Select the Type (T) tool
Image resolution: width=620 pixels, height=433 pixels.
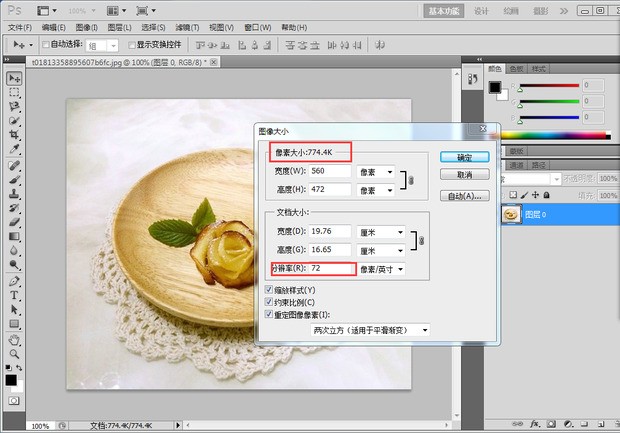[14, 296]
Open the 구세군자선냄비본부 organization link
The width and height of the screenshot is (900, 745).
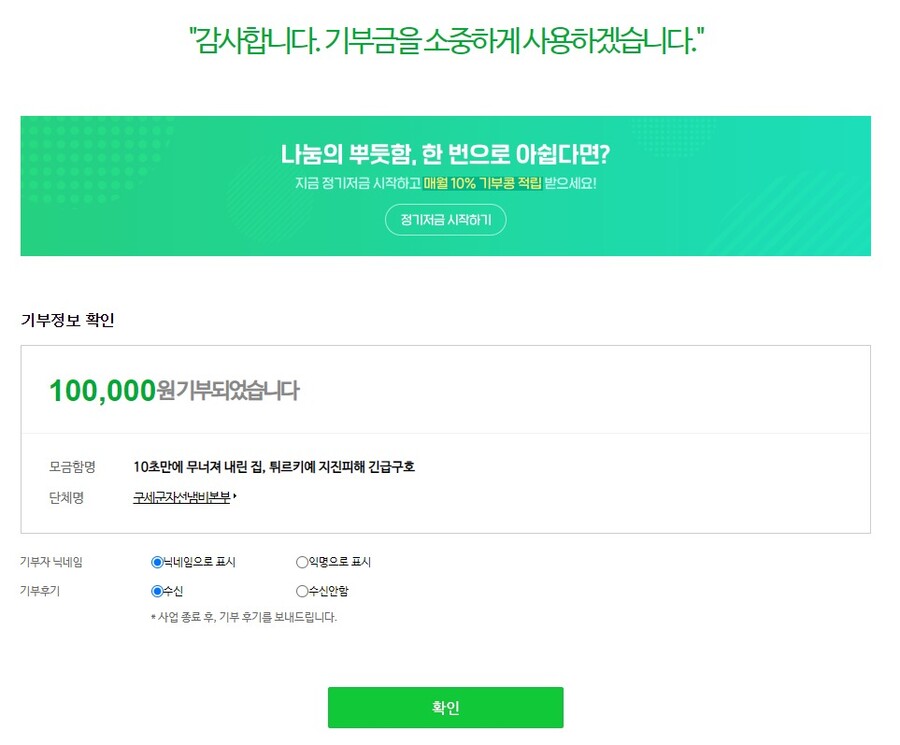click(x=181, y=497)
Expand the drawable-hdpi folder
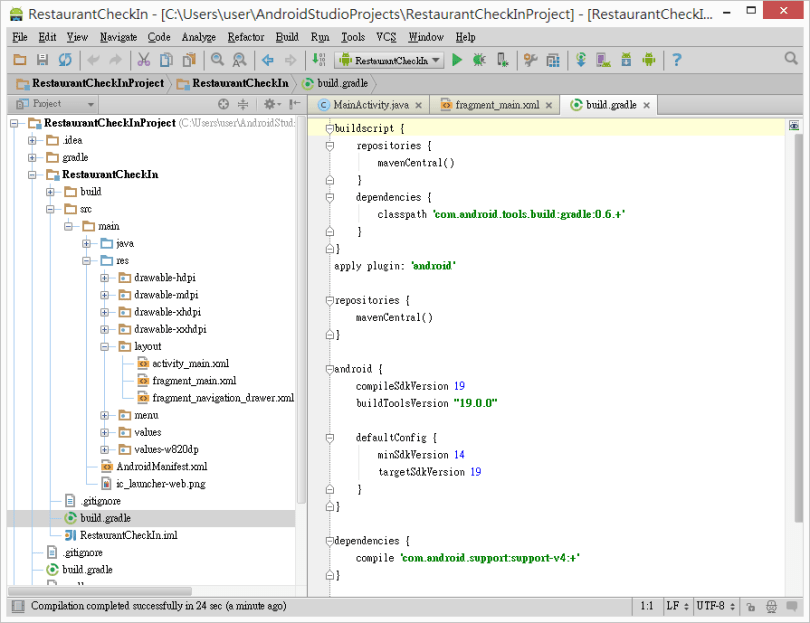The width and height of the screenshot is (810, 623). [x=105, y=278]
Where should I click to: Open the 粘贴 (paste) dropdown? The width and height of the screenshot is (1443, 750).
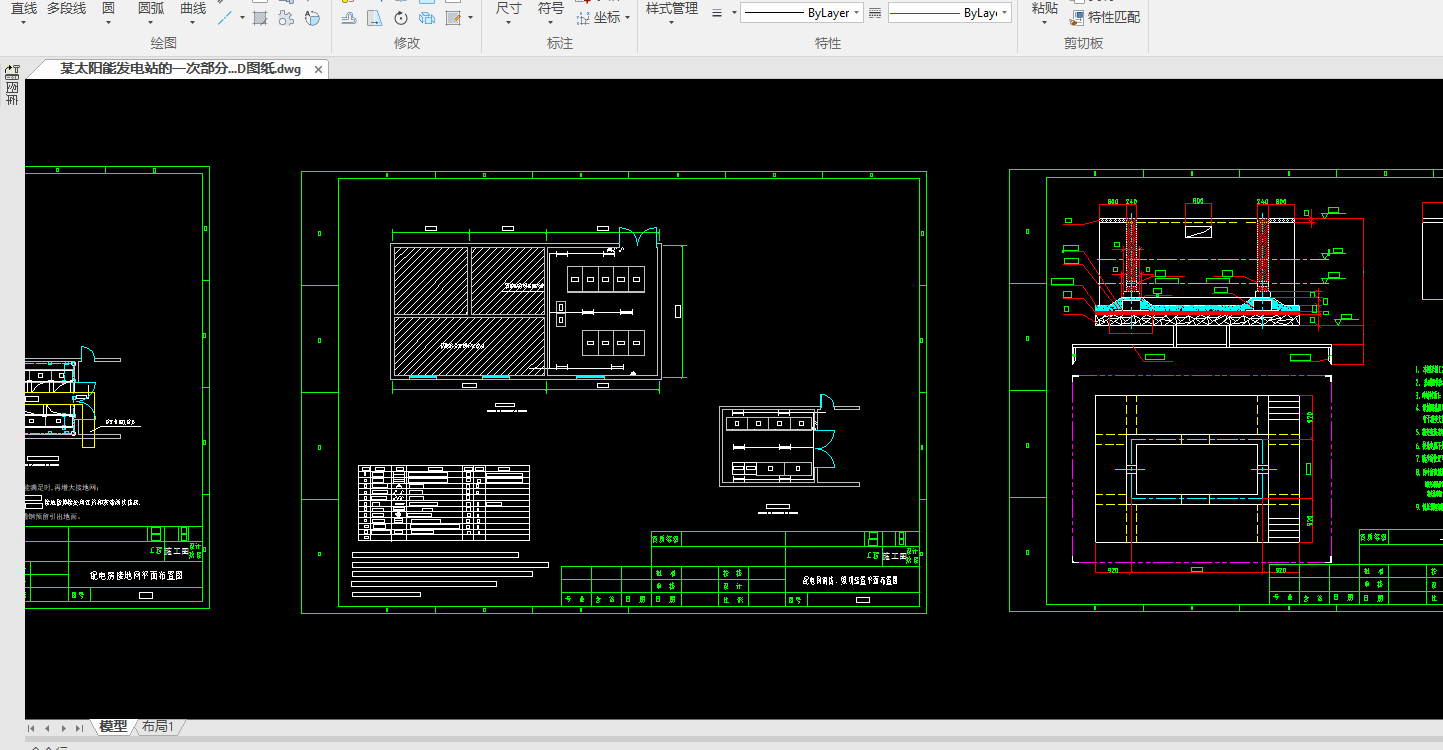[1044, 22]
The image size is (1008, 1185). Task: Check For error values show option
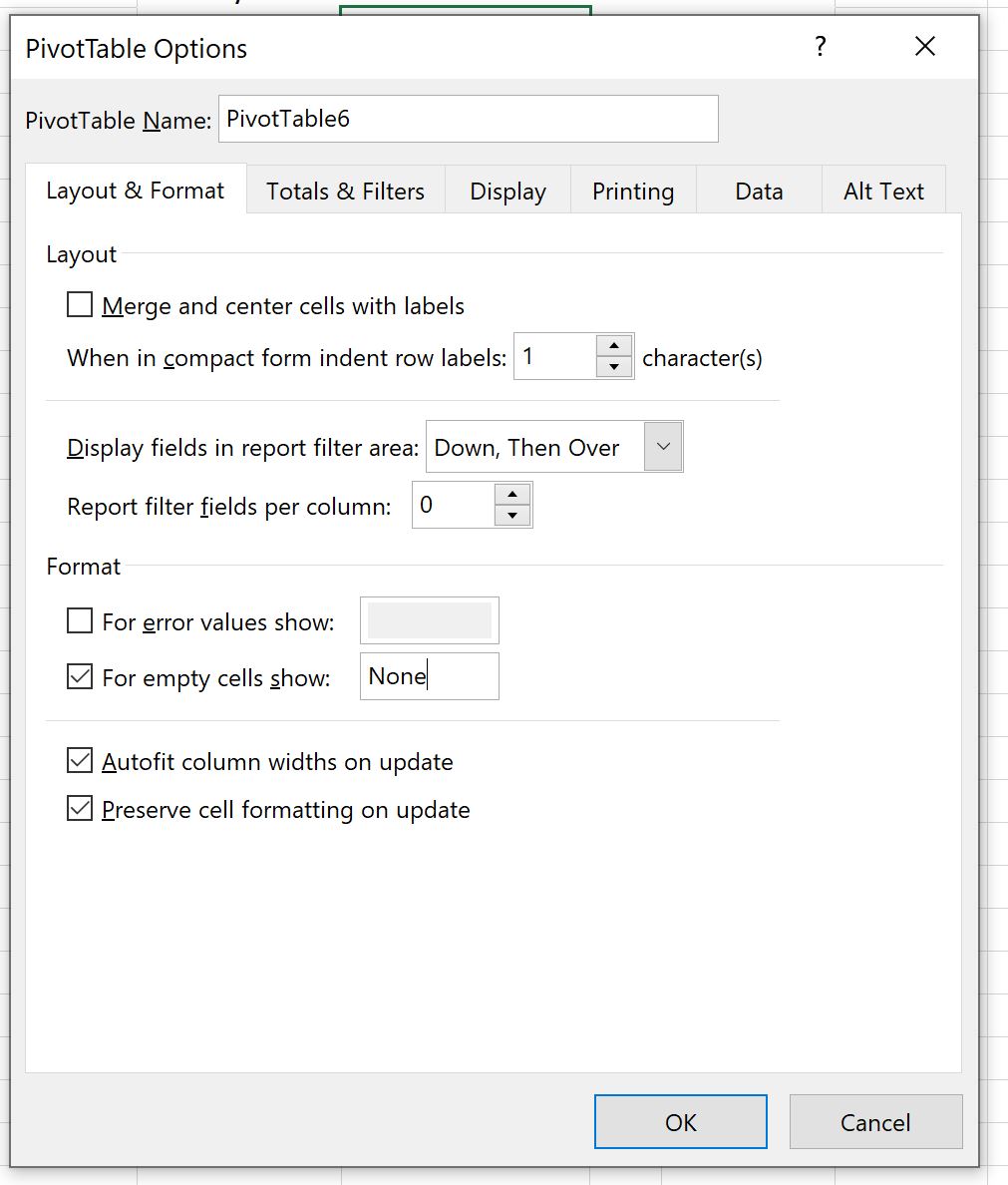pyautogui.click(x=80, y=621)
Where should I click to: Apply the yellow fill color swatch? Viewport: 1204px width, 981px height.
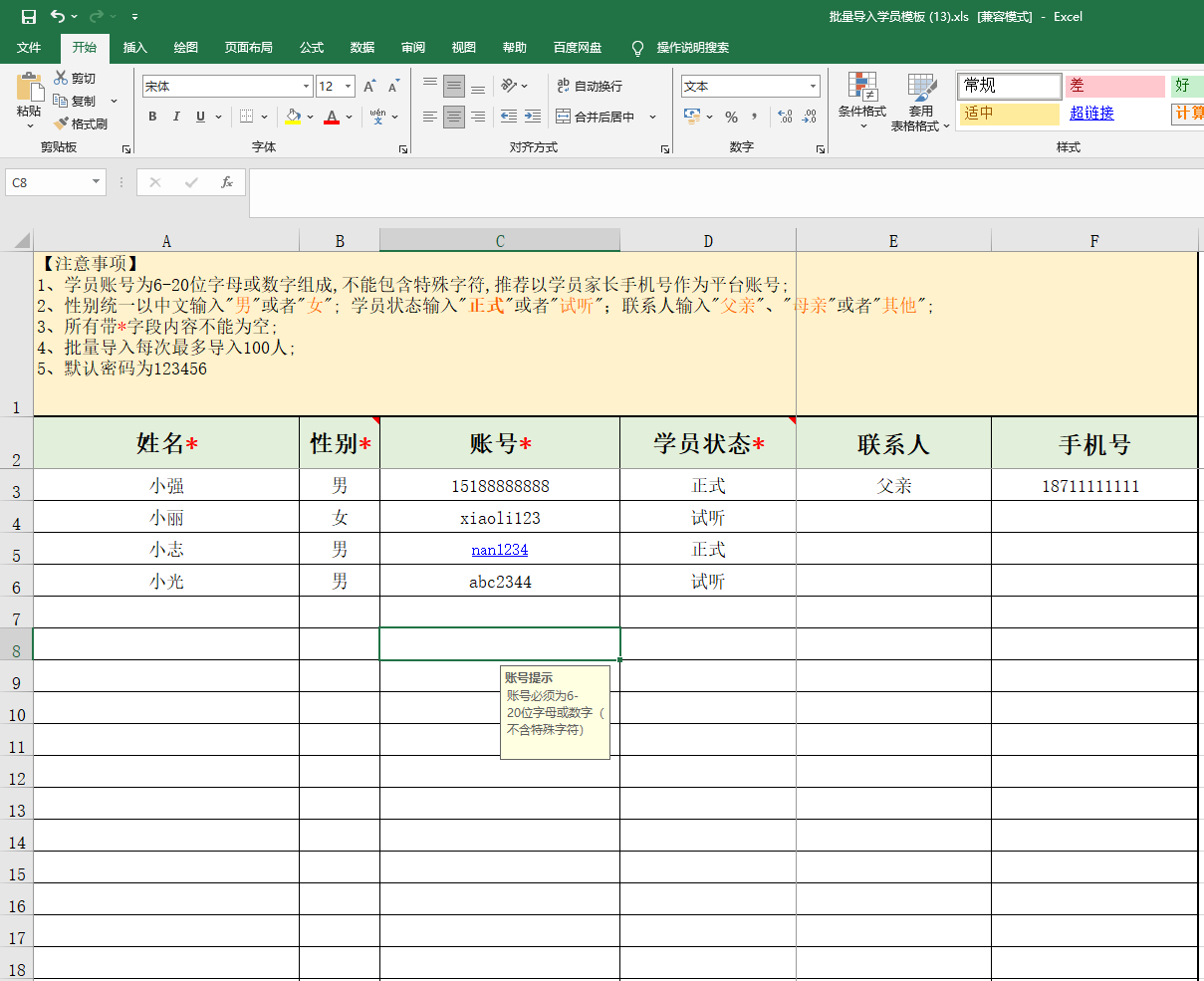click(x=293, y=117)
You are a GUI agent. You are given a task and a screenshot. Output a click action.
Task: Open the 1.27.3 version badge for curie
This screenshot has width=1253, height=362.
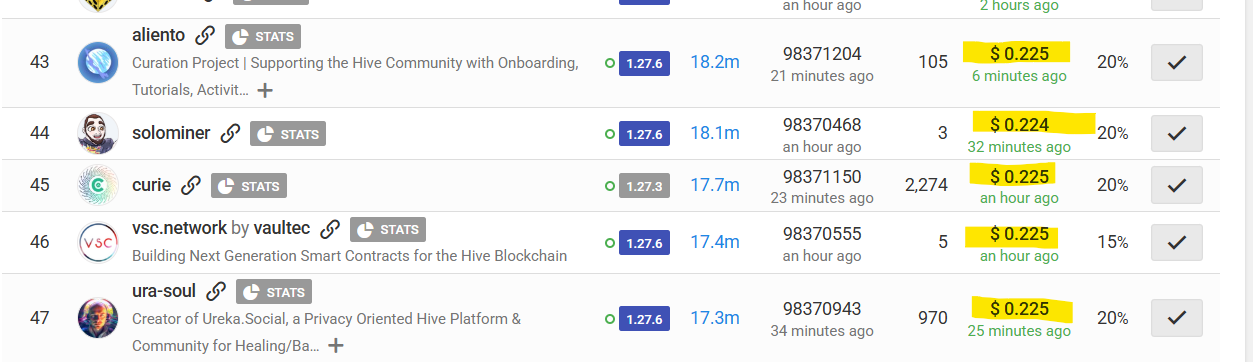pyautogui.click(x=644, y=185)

= = = = = = =

[THE TASK] Can the lines from the one with "Where should I click to: Apply" to the end of the records above be quoted exactly, both ends included, with every picture omitted?

[EXERCISE OUTPUT]
Where should I click to: Apply the yellow fill color swatch? Viewport: 1204px width, 981px height.
click(x=293, y=117)
You are a GUI agent. You are given a task and a screenshot. Output a click action.
Task: Open the 1.27.3 version badge for curie
This screenshot has width=1253, height=362.
pyautogui.click(x=644, y=185)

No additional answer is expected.